- **STORED DATA**:
═══
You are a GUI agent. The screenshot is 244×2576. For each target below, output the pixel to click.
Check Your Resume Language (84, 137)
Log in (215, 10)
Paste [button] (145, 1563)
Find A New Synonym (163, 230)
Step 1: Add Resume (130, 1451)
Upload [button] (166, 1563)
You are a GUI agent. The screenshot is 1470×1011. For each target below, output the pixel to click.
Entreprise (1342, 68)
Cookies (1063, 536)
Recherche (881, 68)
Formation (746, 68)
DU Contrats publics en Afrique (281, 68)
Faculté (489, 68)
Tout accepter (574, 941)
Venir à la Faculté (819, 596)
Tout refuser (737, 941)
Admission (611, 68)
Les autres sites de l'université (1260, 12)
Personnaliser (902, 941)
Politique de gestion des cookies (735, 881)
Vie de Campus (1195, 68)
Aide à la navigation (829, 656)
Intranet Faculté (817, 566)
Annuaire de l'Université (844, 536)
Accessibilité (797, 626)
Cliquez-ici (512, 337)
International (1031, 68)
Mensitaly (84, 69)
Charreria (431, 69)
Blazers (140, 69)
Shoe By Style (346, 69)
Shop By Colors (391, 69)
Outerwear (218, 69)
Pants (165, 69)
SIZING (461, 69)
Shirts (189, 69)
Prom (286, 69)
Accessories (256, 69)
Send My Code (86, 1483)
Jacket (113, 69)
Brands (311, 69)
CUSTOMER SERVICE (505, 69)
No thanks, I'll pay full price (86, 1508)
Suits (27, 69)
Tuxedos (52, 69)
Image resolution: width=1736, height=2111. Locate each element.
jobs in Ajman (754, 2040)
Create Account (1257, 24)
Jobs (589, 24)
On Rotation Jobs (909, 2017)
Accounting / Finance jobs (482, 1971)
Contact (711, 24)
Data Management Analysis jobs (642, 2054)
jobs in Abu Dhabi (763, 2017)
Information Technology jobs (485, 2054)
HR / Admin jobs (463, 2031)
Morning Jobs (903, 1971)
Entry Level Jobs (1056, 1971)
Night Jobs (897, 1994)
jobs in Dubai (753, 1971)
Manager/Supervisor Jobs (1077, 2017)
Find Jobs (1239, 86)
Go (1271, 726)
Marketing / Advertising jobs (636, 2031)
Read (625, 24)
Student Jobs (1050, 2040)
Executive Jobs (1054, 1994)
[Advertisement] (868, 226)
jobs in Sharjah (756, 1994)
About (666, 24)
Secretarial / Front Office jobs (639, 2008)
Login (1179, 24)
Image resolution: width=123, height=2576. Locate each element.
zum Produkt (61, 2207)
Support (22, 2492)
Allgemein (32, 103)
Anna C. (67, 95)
═══
- **TASK ITEM**: Every line of the data above should be retyped precisely.

- **EXERCISE SOLUTION**:
You are a GUI agent. The screenshot is 244×2576. For each target below, output the pixel to click.
Check Your Resume Language (84, 137)
Log in (215, 10)
Paste [button] (145, 1563)
Find A New Synonym (163, 230)
Step 1: Add Resume (130, 1451)
Upload [button] (166, 1563)
You are a GUI agent. The screenshot is 1470×1011. For each target below, output the pixel to click.
Entreprise (1342, 68)
Cookies (1063, 536)
Recherche (881, 68)
Formation (746, 68)
DU Contrats publics en Afrique (281, 68)
Faculté (489, 68)
Tout accepter (574, 941)
Venir à la Faculté (819, 596)
Tout refuser (737, 941)
Admission (611, 68)
Les autres sites de l'université (1260, 12)
Personnaliser (902, 941)
Politique de gestion des cookies (735, 881)
Vie de Campus (1195, 68)
Aide à la navigation (829, 656)
Intranet Faculté (817, 566)
Annuaire de l'Université (844, 536)
Accessibilité (797, 626)
Cliquez-ici (512, 337)
International (1031, 68)
Mensitaly (84, 69)
Charreria (431, 69)
Blazers (140, 69)
Shoe By Style (346, 69)
Shop By Colors (391, 69)
Outerwear (218, 69)
Pants (165, 69)
SIZING (461, 69)
Shirts (189, 69)
Prom (286, 69)
Accessories (256, 69)
Send My Code (86, 1483)
Jacket (113, 69)
Brands (311, 69)
CUSTOMER SERVICE (505, 69)
No thanks, I'll pay full price (86, 1508)
Suits (27, 69)
Tuxedos (52, 69)
Image resolution: width=1736, height=2111. Locate each element.
jobs in Ajman (754, 2040)
Create Account (1257, 24)
Jobs (589, 24)
On Rotation Jobs (909, 2017)
Accounting / Finance jobs (482, 1971)
Contact (711, 24)
Data Management Analysis jobs (642, 2054)
jobs in Abu Dhabi (763, 2017)
Information Technology jobs (485, 2054)
HR / Admin jobs (463, 2031)
Morning Jobs (903, 1971)
Entry Level Jobs (1056, 1971)
Night Jobs (897, 1994)
jobs in Dubai (753, 1971)
Manager/Supervisor Jobs (1077, 2017)
Find Jobs (1239, 86)
Go (1271, 726)
Marketing / Advertising jobs (636, 2031)
Read (625, 24)
Student Jobs (1050, 2040)
Executive Jobs (1054, 1994)
[Advertisement] (868, 226)
jobs in Sharjah (756, 1994)
About (666, 24)
Secretarial / Front Office jobs (639, 2008)
Login (1179, 24)
Image resolution: width=123, height=2576. Locate each element.
zum Produkt (61, 2207)
Support (22, 2492)
Allgemein (32, 103)
Anna C. (67, 95)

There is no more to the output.